▶ [Task inputs]:
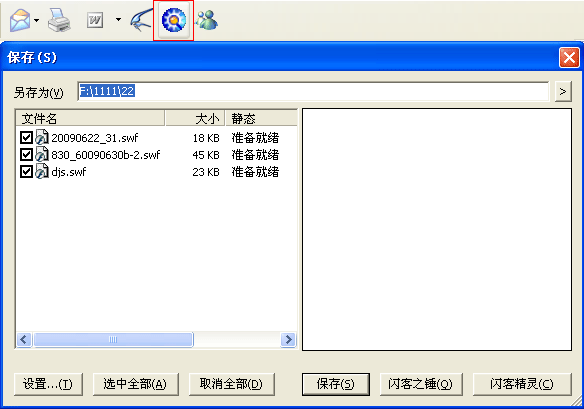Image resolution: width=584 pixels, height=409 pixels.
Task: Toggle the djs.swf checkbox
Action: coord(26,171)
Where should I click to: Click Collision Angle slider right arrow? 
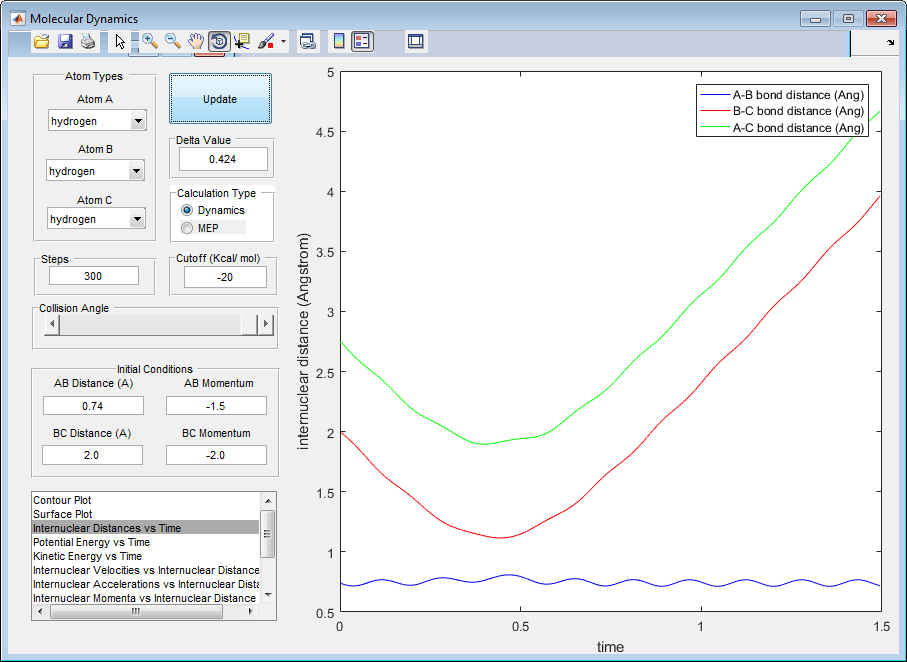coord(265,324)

* * *

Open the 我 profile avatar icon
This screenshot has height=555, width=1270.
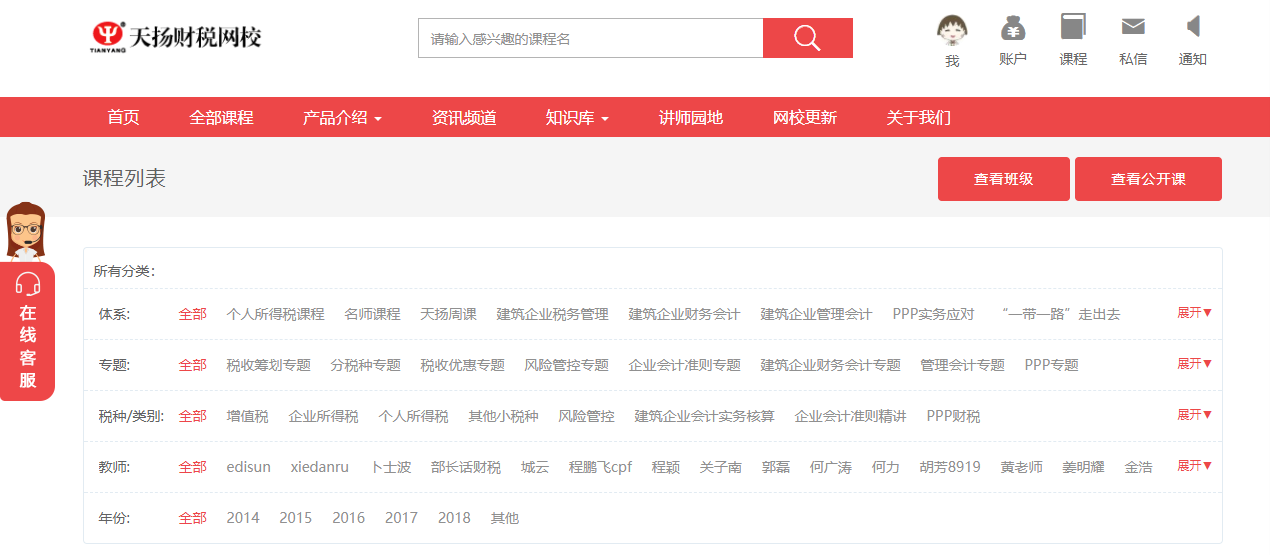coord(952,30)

* * *

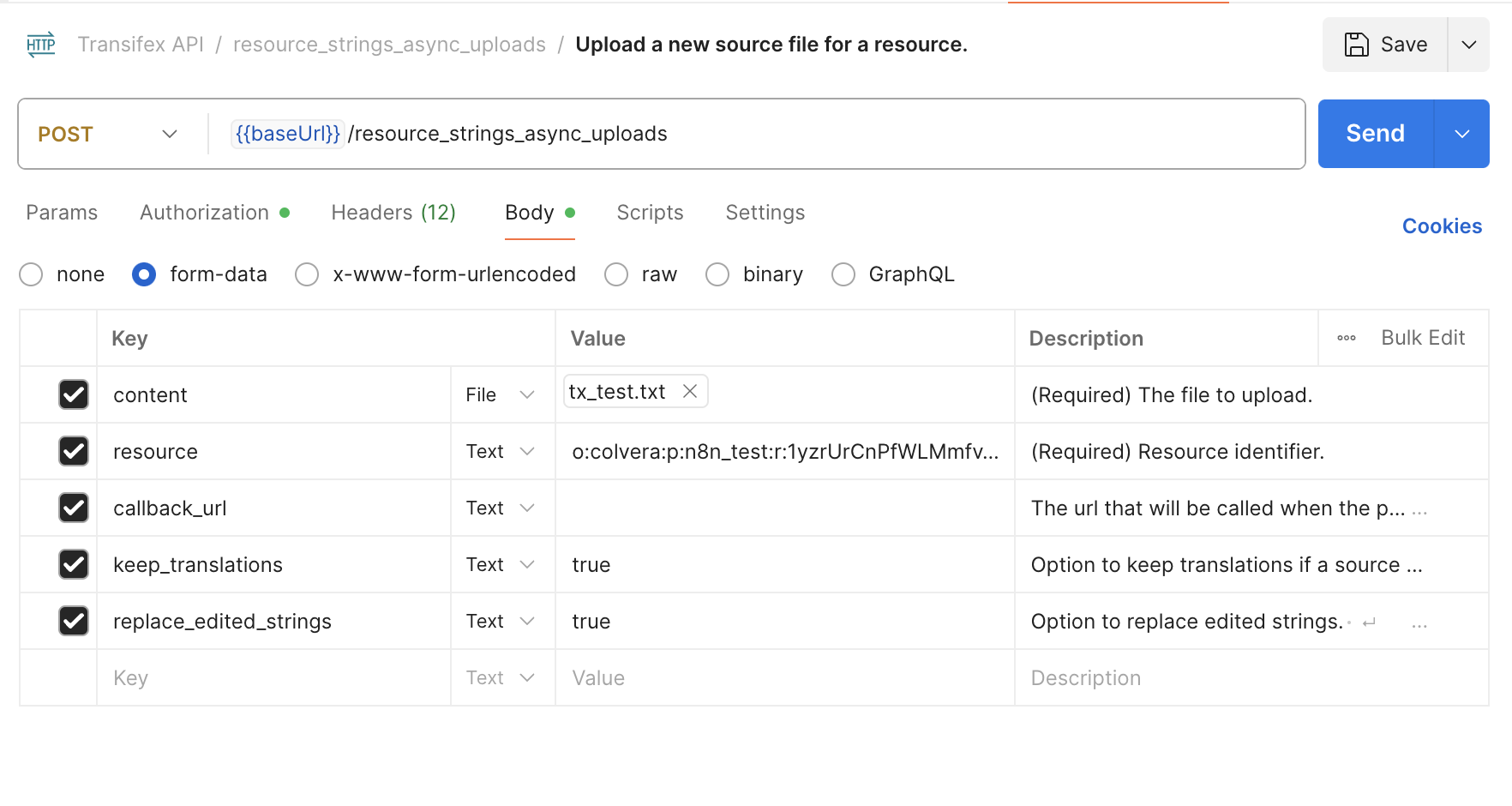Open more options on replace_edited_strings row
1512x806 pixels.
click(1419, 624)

▶ [Short exercise]: Please pull out the lines from the entries above, starting at the line with "Open more options" and going on through the line with "click(1419, 624)", copied word for word. Leave the pictures out of your answer.

▶ [Output]:
Open more options on replace_edited_strings row
1512x806 pixels.
click(1419, 624)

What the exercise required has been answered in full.